Regionalliga birgt Vorteile für Nachwuchs
Diese Enttäuschung schwingt spürbar mit in Teichmanns Rückblick auf das Jahr 2022, Verständnis allerdings auch. Dahingehend, dass Viktoria Berlin sehr klar verstanden zu haben scheint, was gefehlt hat, um sich in der 3. Liga festzuspielen. "Das Fundament, sich da zu etablieren, war einfach nicht gegeben", sagt Teichmann und führt aus: "Gerade mit Blick auf die Vermarktung, die Infrastruktur und die personelle Basis, die es braucht, um sich hier in der Stadt als Profiverein zu etablieren, kam der Aufstieg zu früh."
Während Viktoria sich in den vergangenen Jahren verdient in die 3. Liga spielte, konnte die nicht-sportliche Entwicklung des Klubs nicht schritthalten. "Aufgrund dieser Erkenntnis müssen wir jetzt einen anderen Weg gehen."
Vereinfacht gesagt lautet dieser: den Verein ganzheitlicher denken, ihn strukturell so weit entwickeln, dass er dem Profifußball gewachsen ist, wenn seine Männermannschaft mittelfristig den nächsten Anlauf auf die 3. Liga nimmt. Profitieren will man bei Viktoria dann auch von den Bundesligamannschaften in der U17 und der U19 und den dort spielenden Talenten. Sie sind – neben der aufstiegsambitionierten und nun auch prominent gepushten Frauenmannschaft – einige der positiven Einflüsse auf Rocco Teichmanns gemischter Gefühlslage. Vielleicht sei es für die Emporkömmlinge sogar besser und aussichtsreicher, den Einstieg in den Herrenbereich in der Regionalliga angehen zu können, statt direkt in der 3. Liga, sagt Teichmann.

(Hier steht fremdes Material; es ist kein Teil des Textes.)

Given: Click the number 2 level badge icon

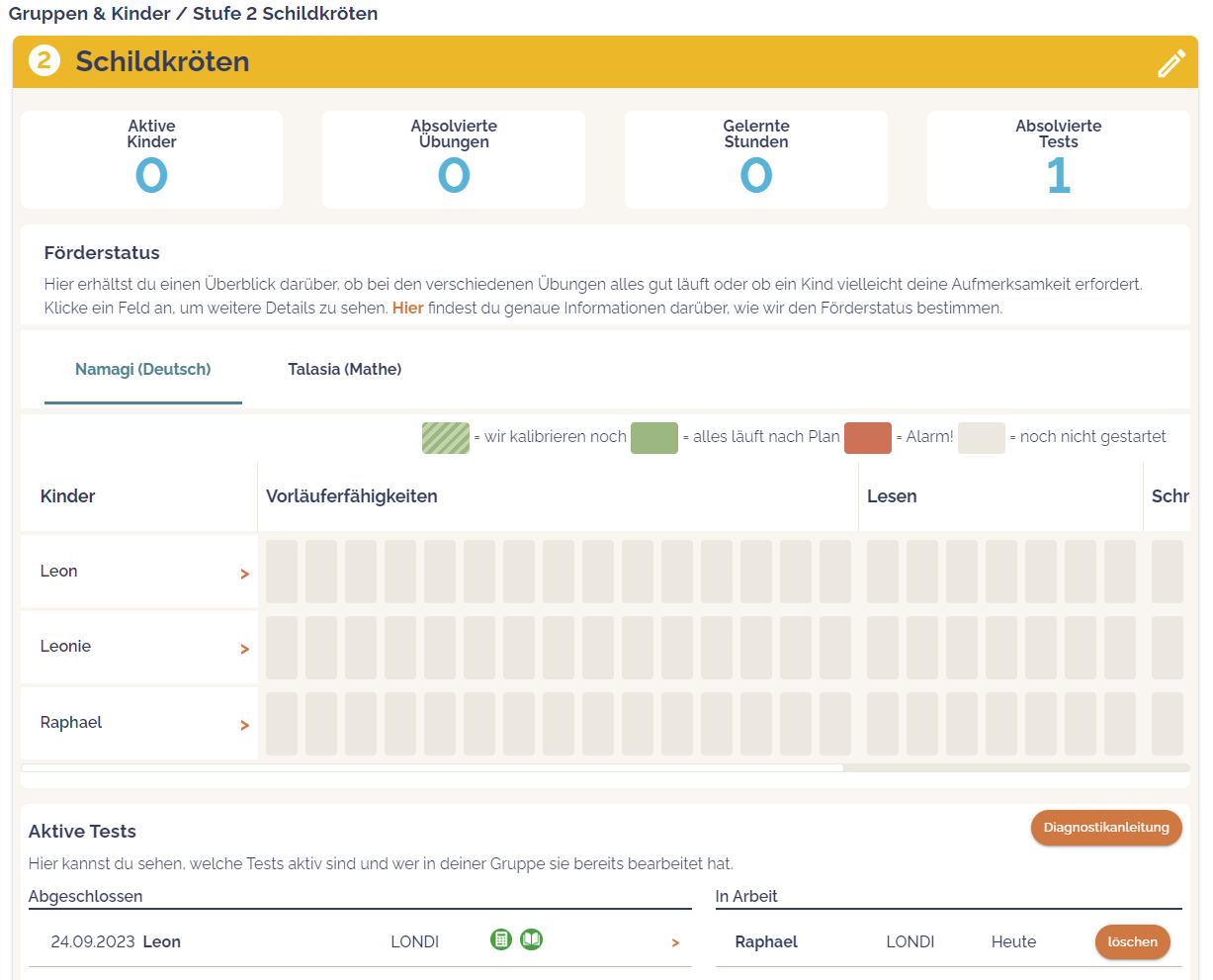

"Mund abputzen, Attacke, wieder loslegen
Aussagen wie diese, gepaart mit einem Blick auf die aktuelle Tabelle der Regionalliga Nordost, warfen die Frage auf, was der Hauptgesellschafter davon hält, was in den vergangenen Monaten bei Viktoria passiert ist. 2019 ist Zeljko Karajica zusammen mit seinem Bruder Tomislav beim Verein eingestiegen und hält einen Großteil der Anteile am Klub. Auf die Frage, was ein Abstieg zurück in die Regionalliga für sein Investment bedeuten würde, antwortete Zeljko Karajica im Frühjahr: "Gar nichts. Mal gewinnst du, mal verlierst du. Mund abputzen, Attacke und wieder loslegen."
"Erstmal seine Arbeit machen"
Rocco Teichmann spricht jetzt, da dieser Fall tatsächlich eingetreten ist, von einem "guten und sehr regelmäßigen Austausch" mit Karajica. Ein Austausch, in dem die Einschätzung der aktuellen Lage und dem bestmöglichen Umgang mit ihr "schon sehr deckungsgleich" seien, so Teichmann. Dass ein weiterer Abstieg zurück in die NOFV-Oberliga Nord diese Harmonie gefährden könnte, ist keine allzu steile These.
Auch deshalb formuliert Teichmann, nun bereits voraus- statt zurückschauend, als oberstes Ziel für 2023: "Es geht ganz klar darum, die Regionalliga zu halten. Das hat Priorität und ist Ziel Nummer eins." Eine schnelle Rückkehr in die 3. Liga hingegen erwartet man bei Viktoria vorerst, all ihren Reizen zum Trotz, nicht. "Natürlich macht es noch ein bisschen mehr Spaß, gegen 1860 München oder in Saarbrücken zu spielen", sagt Rocco Teichmann, "aber es gehört zur Realität, erstmal seine Arbeit zu machen. Und da haben wir viel zu tun."